Protein haze formation in wines
Hazy wines, especially whites, are perceived as faulty by most consumers, so that securing wine stability prior to bottling is an essential step of the winemaking process. Protein instability leading to haze in wines is one of the most important instabilities that winemakers face, particularly for white, rosé and sparkling wine production.1 If not removed during winemaking, grape proteins will be found in the bottled wines in a soluble state, in which case the wine is seen as limpid. During storage and transportation these proteins can slowly denature thus becoming insoluble and aggregate with each other. As these aggregates become larger they scatter more light and we see these particles as haze (Figure 1).
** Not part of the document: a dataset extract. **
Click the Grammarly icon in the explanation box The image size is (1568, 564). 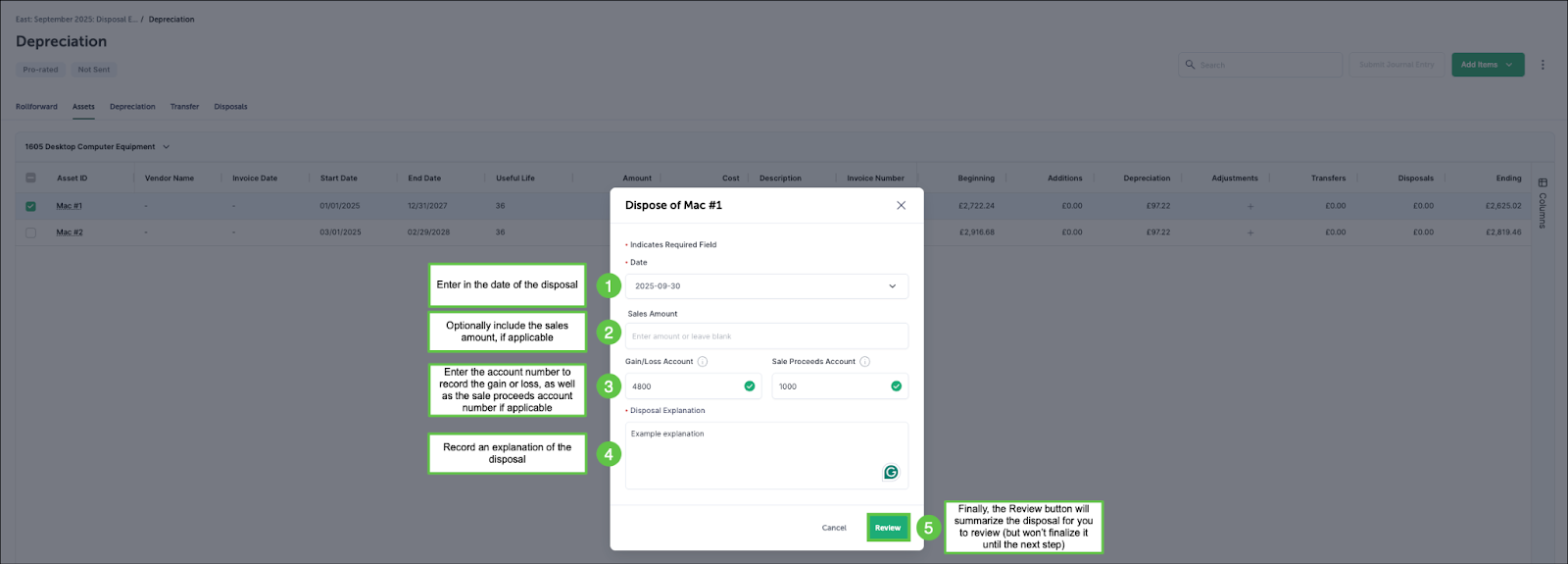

Not all proteins found in wine are responsible for wine hazing. The unstable proteins are only those that the plant produces during ripening as a way to defend itself against pathogens. Because of these characteristics they are named pathogenesis-related (PR) proteins, among which the two major sub-classes in wine are thaumatin-like proteins (TLPs) and chitinases. PR proteins are globular proteins are resistant to proteases and to low pHs, and therefore they ‘survive’ the winemaking process better than other proteins. This robustness is the issue, because if they were more fragile they would precipitate during winemaking and not after bottling to cause hazes.
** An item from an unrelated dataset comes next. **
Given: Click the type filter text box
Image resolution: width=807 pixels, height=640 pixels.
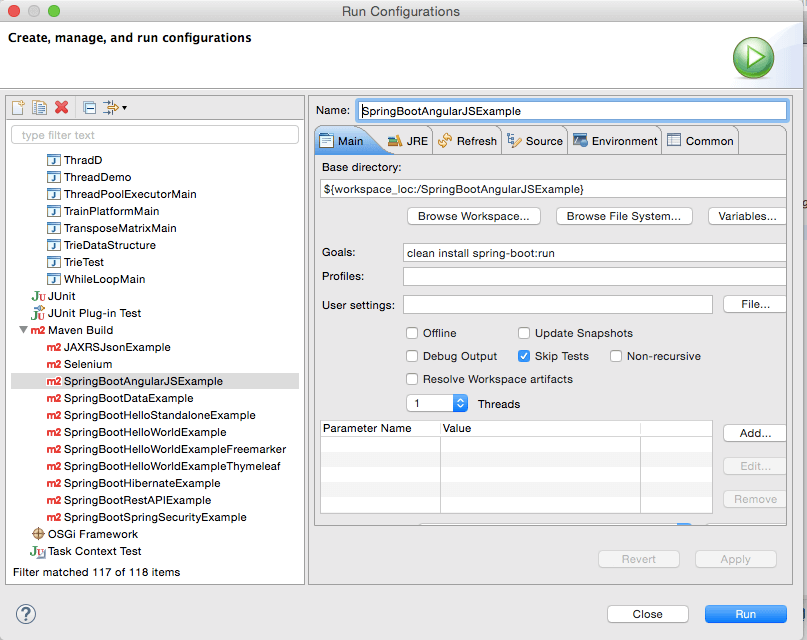Looking at the screenshot, I should click(x=155, y=135).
In recent years our knowledge about the haze forming proteins improved significantly.2 We can now understand and explain accurately the role of many wine constituents including single proteins, polysaccharides, phenolics, ionic strength, sulphur dioxide, organic acids and sulfate on grape protein aggregation.2 Another recent key finding was that the temperature plays a key role in the onset of protein aggregation, and differences in the unfolding temperature of chitinases (55 °C) and TLPs (62 °C) were detected.3 Moreover, once heated chitinases stay unfolded upon cooling (irreversible unfolding), while TLPs refold (reversible unfolding). Chitinases were also more reactive with other wine macromolecules than TLPs, formed bigger aggregates and were more prone to precipitate.4 Therefore chitinases is considered as the major player in heat-induced haze in wines, even if other experiments proved that some TLPs isoform can form haze as well.5
A general scheme showing the ‘life cycle’ of proteins in wine is summarised in Figure 2. Proteins in soluble state are found in their folded structure (Figure 2, on the left). However, this folded structure can be lost (unfolding), a step that is commonly mediated by inappropriate storage temperatures. Once the protein is in the wine in an unfolded structure, it exposes its hydrophobic binding sites and thus protein self-aggregation is induced via hydrophobic attractions with other unfolded proteins. With time, the aggregates can grow and cross-link with other aggregates until they reach a size that makes them visible to the naked eye (1 µm).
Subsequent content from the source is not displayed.